I can\'t seem to find a relevant example out there.
I\'m trying to return a sub-set of a table, and for each row in that table, I want to check how many children it has,
An explanation of why @cletus is wrong.
First, props on doing the research.
Second, you are doing it wrong.
Explanation:
Original query:
EXPLAIN
SELECT ID, (SELECT COUNT(1) FROM Blah WHERE ParentID= a.ID) as ChildCount
FROM Blah a
Result:
"Seq Scan on blah a (cost=0.00..145180063607.45 rows=2773807 width=4)" " SubPlan" " -> Aggregate (cost=52339.61..52339.63 rows=1 width=0)" " -> Seq Scan on blah (cost=0.00..52339.59 rows=10 width=0)" " Filter: (parentid = $0)"
What happens when you wrap in "select count(1)" :
EXPLAIN SELECT count(1) FROM (
SELECT ID, (SELECT COUNT(1) FROM Blah WHERE ParentID= a.ID) as ChildCount
FROM Blah a) as bar
"Aggregate (cost=52339.59..52339.60 rows=1 width=0)" " -> Seq Scan on blah a (cost=0.00..45405.07 rows=2773807 width=0)"
Notice the difference?
The optimizer is smart enough to see that it doesn't need to do the subquery. So it's not that correlated subqueries are fast; it's that NOT DOING THEM is fast :-).
Unfortunately it can't do the same for a left outer join, since the number of results is not pre-determined by the first scan.
Lesson #1: The query plans tell you a hell of a lot.

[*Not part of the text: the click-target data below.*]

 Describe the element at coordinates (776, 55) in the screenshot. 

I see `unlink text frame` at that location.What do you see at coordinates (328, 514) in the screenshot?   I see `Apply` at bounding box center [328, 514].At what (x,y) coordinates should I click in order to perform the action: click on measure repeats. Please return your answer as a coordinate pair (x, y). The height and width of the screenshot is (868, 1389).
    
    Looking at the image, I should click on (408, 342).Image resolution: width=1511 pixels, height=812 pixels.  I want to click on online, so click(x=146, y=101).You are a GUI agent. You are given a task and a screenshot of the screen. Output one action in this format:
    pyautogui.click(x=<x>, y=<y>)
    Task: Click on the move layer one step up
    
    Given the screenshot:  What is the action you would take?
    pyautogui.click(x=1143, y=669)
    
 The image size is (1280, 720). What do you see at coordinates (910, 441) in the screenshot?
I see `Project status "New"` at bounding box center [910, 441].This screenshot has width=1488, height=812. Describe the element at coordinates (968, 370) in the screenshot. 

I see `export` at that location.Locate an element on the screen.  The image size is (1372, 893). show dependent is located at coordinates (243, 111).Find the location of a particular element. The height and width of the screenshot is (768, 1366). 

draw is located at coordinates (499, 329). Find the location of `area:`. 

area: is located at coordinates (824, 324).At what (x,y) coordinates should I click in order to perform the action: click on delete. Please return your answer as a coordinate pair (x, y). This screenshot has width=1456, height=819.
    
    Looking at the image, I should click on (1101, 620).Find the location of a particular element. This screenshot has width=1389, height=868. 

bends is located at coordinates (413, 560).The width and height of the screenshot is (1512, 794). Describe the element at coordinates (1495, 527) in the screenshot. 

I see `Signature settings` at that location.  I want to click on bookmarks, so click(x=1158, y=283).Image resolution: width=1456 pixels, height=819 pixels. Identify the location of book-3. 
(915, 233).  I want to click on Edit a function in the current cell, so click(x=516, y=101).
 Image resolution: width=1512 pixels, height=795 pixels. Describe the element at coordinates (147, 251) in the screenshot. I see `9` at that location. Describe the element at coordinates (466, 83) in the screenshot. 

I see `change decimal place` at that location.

Poor experiment design gets you into trouble.
Lesson #1.1: If you don't need to do a join, by all means, don't.
I created a test dataset of roughly 2.7 million queries.
The left outer join -- without the wrapper -- ran 171,757 ms on my laptop.
The correlated subquery... I'll update when it finishes, I am at 700K ms and it's still running.
Lesson #2: When someone tells you to look at the query plan, and claims it's showing an algorithmic order of difference... look at the query plan.